Plot Analysis
The three crises of the play’s opening—in the kingdom, in Hamlet’s family, and in Hamlet’s mind—lay the groundwork for the play’s inciting incident: the Ghost’s demand that Hamlet avenge his father’s death. Hamlet accepts at once that it is his duty to take revenge, and the audience can also see that Hamlet’s revenge would go some way to resolving the play’s three crises. By killing Claudius, Hamlet could in one stroke remove a weak and immoral king, extract his mother from what he sees as a bad marriage, and make himself king of Denmark. Throughout the inciting incident, however, there are hints that Hamlet’s revenge will be derailed by an internal struggle. The Ghost warns him: “Taint not thy mind nor let thy soul contrive/Against thy mother aught” (I.v.). When Horatio and Marcellus catch up to Hamlet after the Ghost’s departure, Hamlet is already talking in such a deranged way that Horatio describes it as “wild and whirling” (I.v.), and Hamlet tells them that he may fake an “antic disposition” (I.v.). The audience understands that the coming conflict will not be between Hamlet and Claudius but between Hamlet and his own mind.

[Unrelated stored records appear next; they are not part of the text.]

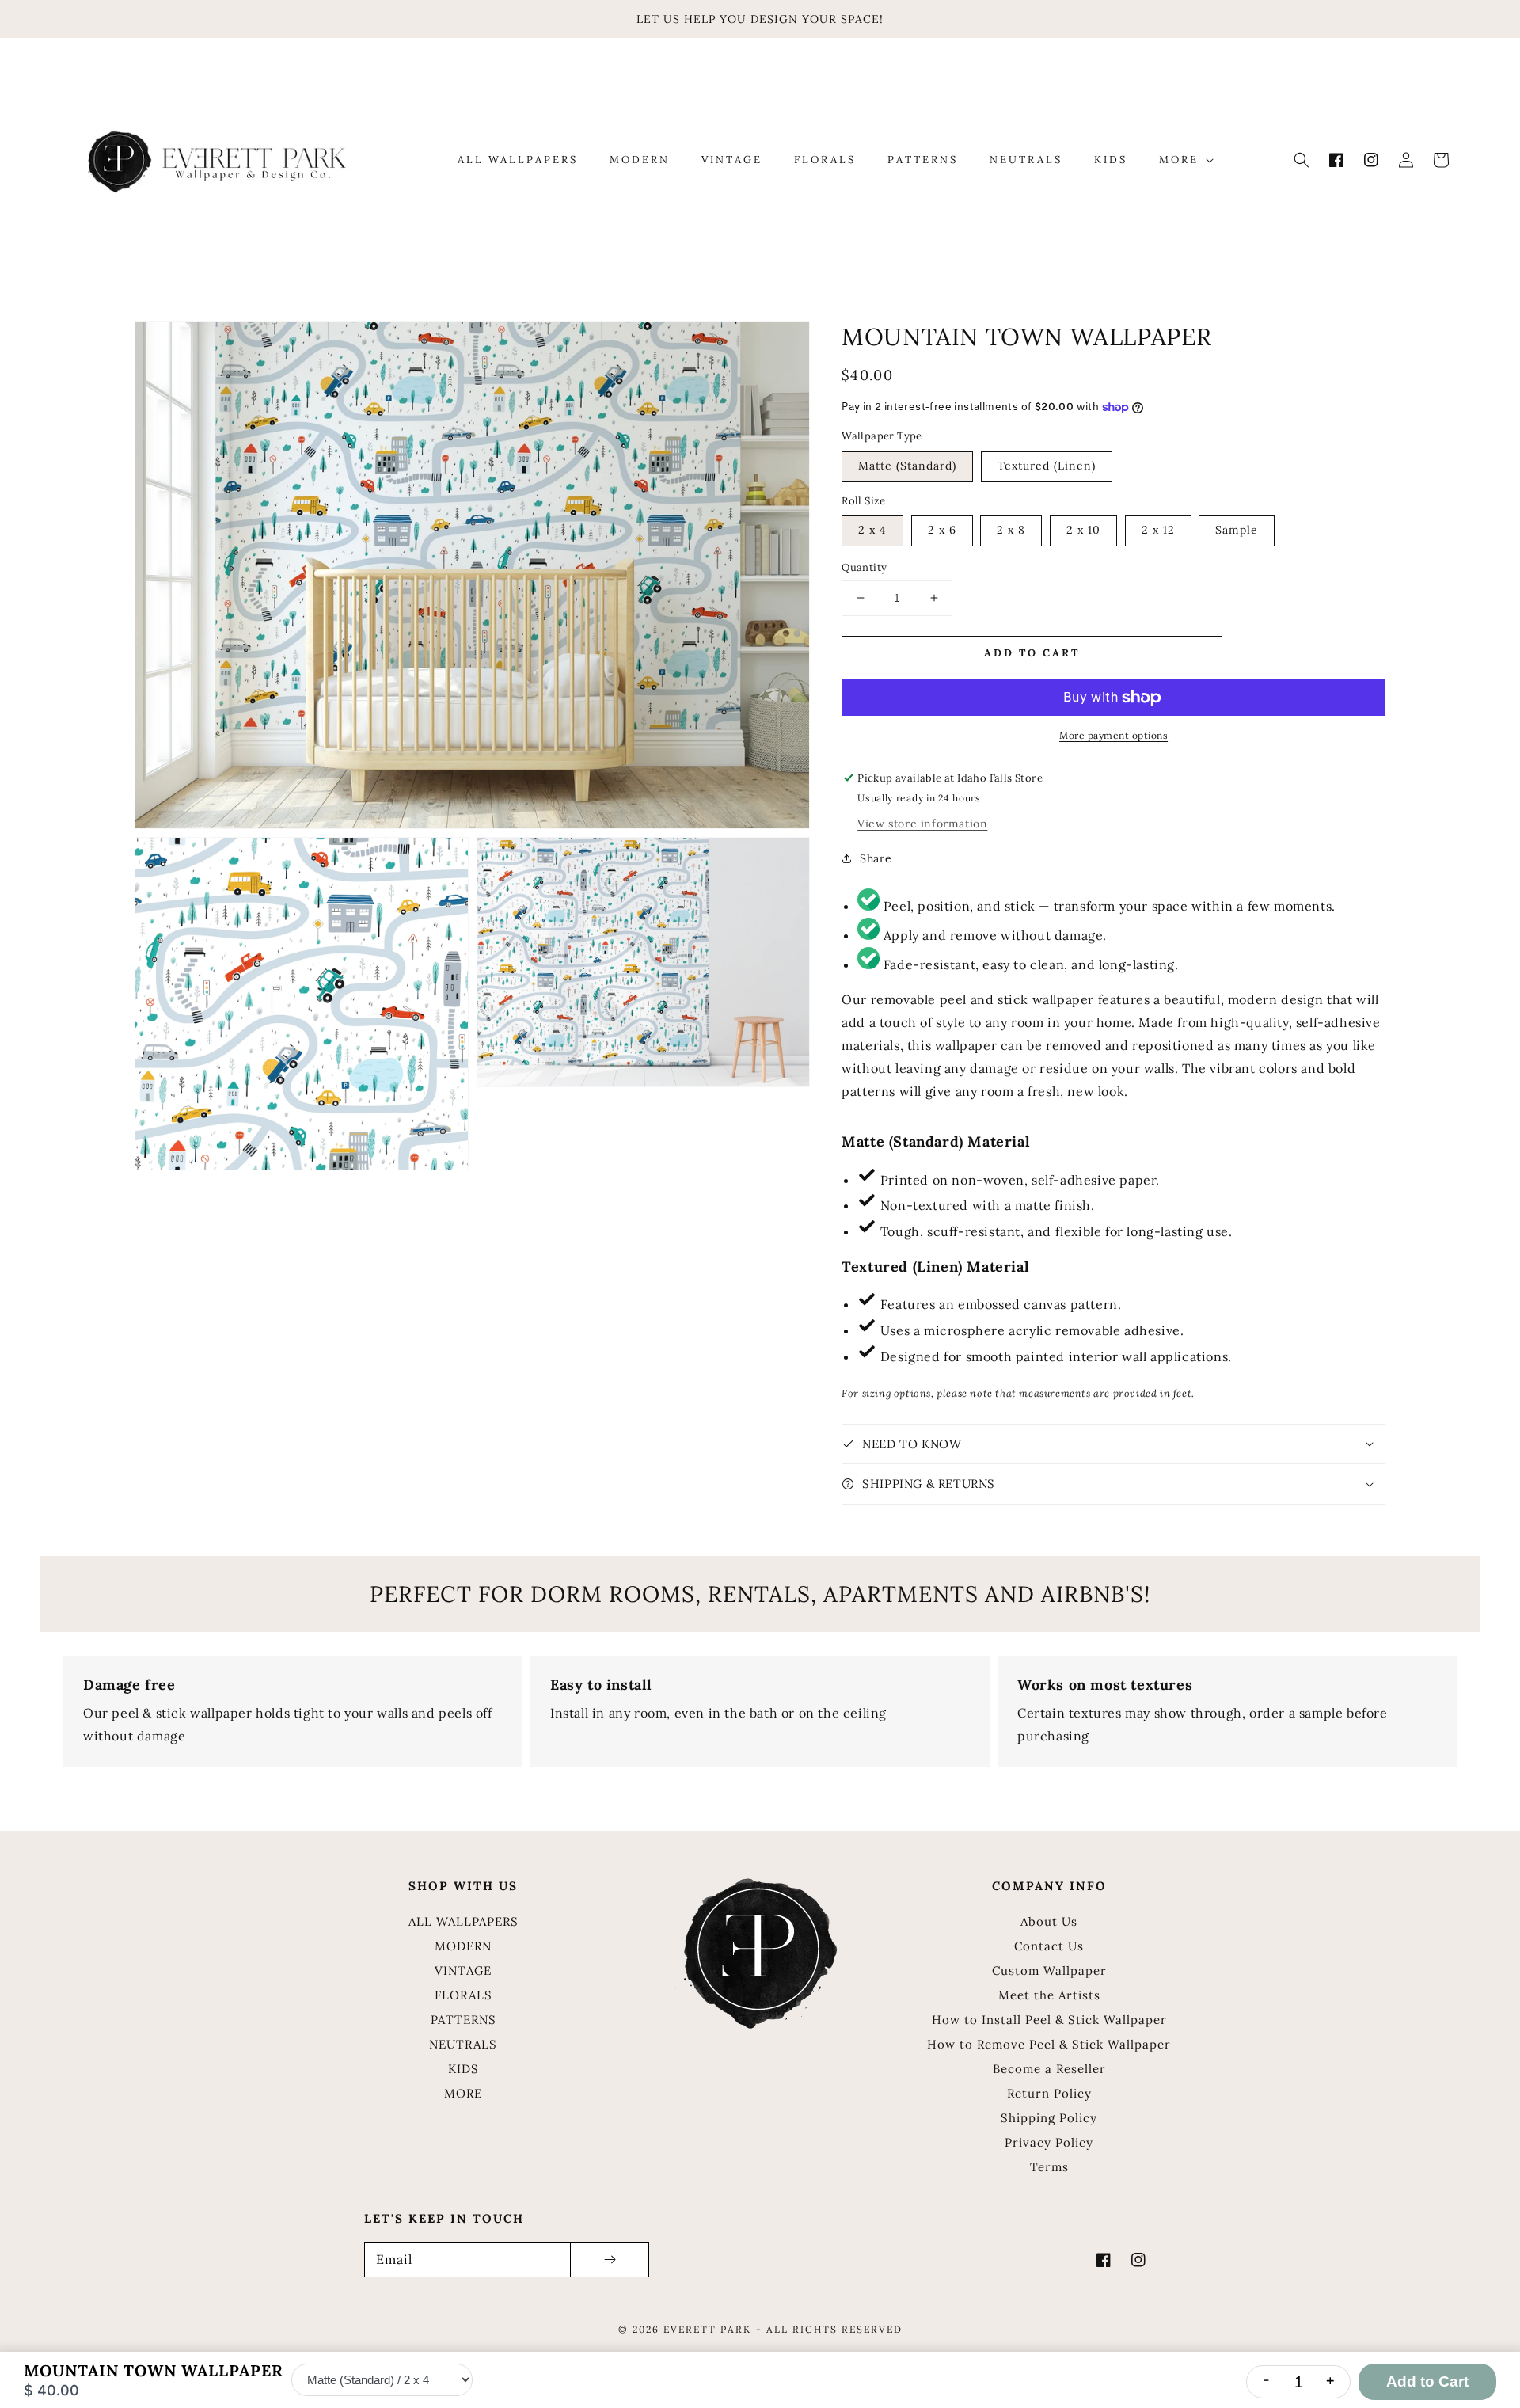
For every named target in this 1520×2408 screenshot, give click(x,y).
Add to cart (1032, 653)
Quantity (864, 567)
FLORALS (463, 1995)
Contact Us (1049, 1945)
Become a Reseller (1049, 2068)
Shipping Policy (1049, 2117)
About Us (1048, 1921)
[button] (1301, 160)
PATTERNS (463, 2019)
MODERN (463, 1945)
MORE (463, 2093)
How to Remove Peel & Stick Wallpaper (1049, 2044)
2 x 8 (1011, 530)
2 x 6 (942, 530)
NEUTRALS (463, 2044)
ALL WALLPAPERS (463, 1921)
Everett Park (707, 2329)
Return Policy (1049, 2093)
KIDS (463, 2068)
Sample (1236, 530)
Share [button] (875, 858)
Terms (1049, 2166)
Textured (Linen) (1047, 465)
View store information (922, 823)
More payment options (1113, 735)
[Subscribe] (609, 2259)
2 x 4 (872, 530)
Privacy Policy (1049, 2142)
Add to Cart (1427, 2381)
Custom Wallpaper (1049, 1970)
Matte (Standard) (907, 465)
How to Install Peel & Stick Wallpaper (1049, 2019)
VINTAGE (463, 1970)
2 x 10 (1083, 530)
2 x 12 (1158, 530)
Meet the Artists (1049, 1995)
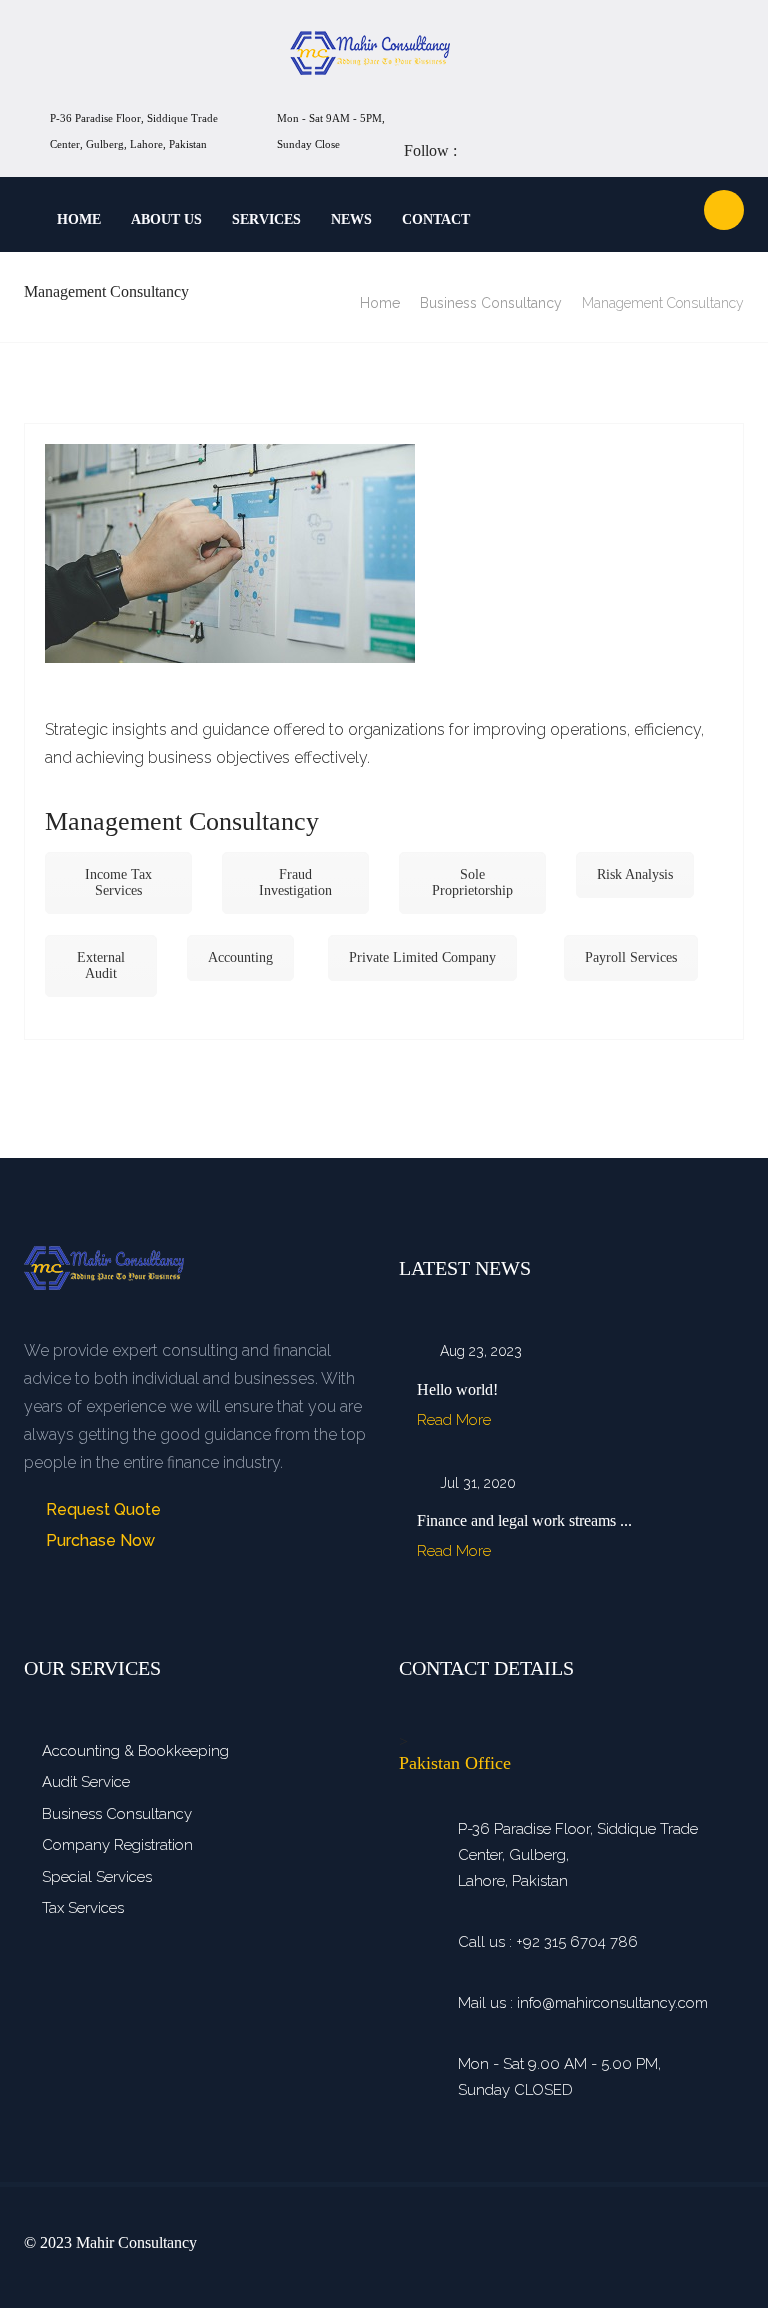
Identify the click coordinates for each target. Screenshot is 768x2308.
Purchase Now (98, 1540)
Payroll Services (631, 957)
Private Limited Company (422, 957)
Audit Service (86, 1782)
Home (79, 219)
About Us (166, 219)
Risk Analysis (635, 874)
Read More (456, 1420)
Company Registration (117, 1845)
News (351, 219)
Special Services (97, 1877)
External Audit (101, 965)
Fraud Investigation (295, 882)
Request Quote (101, 1509)
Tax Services (83, 1908)
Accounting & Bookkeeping (135, 1751)
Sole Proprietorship (472, 882)
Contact (436, 219)
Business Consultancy (491, 303)
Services (266, 219)
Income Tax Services (118, 882)
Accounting (240, 957)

The play’s climax arrives when Hamlet stages a play to “catch the conscience of the king” (II.ii.) and get conclusive evidence of Claudius’s guilt. By now, however, Hamlet seems to have truly gone mad. His own behavior at the play is so provocative that when Claudius does respond badly to the play it’s unclear whether he feels guilty about his crime or angry with Hamlet. As Claudius tries to pray, Hamlet has yet another chance to take his revenge, and we learn that Hamlet’s apparent madness has not ended his internal struggle over what to do: he decides not to kill Claudius for now, this time because of the risk that Claudius will go to heaven if he dies while praying. Hamlet accuses Gertrude of being involved in his father’s death, but he’s acting so erratically that Gertrude thinks her son is simply “mad […] as the sea and wind/When they each contend which is the mightier” (III.iv). Again, the audience cannot know whether Gertrude says these lines as a cover for her own guilt, or because she genuinely has no idea what Hamlet is talking about, and thinks her son is losing his mind. Acting impulsively or madly, Hamlet mistakes Polonius for Claudius and kills him.
The play’s falling action deals with the consequences of Polonius’s death. Hamlet is sent away, Ophelia goes mad and Laertes returns from France to avenge his father’s death. When Hamlet comes back to Elsinore, he no longer seems to be concerned with revenge, which he hardly mentions after this point in the play. His internal struggle is not over, however. Now Hamlet contemplates death, but he is unable to come to any conclusion about the meaning or purpose of death, or to resign himself to his own death. He is, however, less squeamish about killing innocent people, and reports to Horatio how he signed the death warrants of Rosencranz and Guildenstern to save his own life. Claudius and Laertes plot to kill Hamlet, but the plot goes awry. Gertrude is poisoned by mistake, Laertes and Hamlet are both poisoned, and as he dies Hamlet finally murders Claudius. Taking his revenge does not end Hamlet’s internal struggle. He still has lots to say: “If I had time […] O I could tell you— / But let it be” (V.ii.) and he asks Horatio to tell his story when he is dead. In the final moments of the play the new king, Fortinbras, agrees with this request: “Let us haste to hear it” (V.ii.). Hamlet’s life is over, but the struggle to decide the truth about Hamlet and his life is not.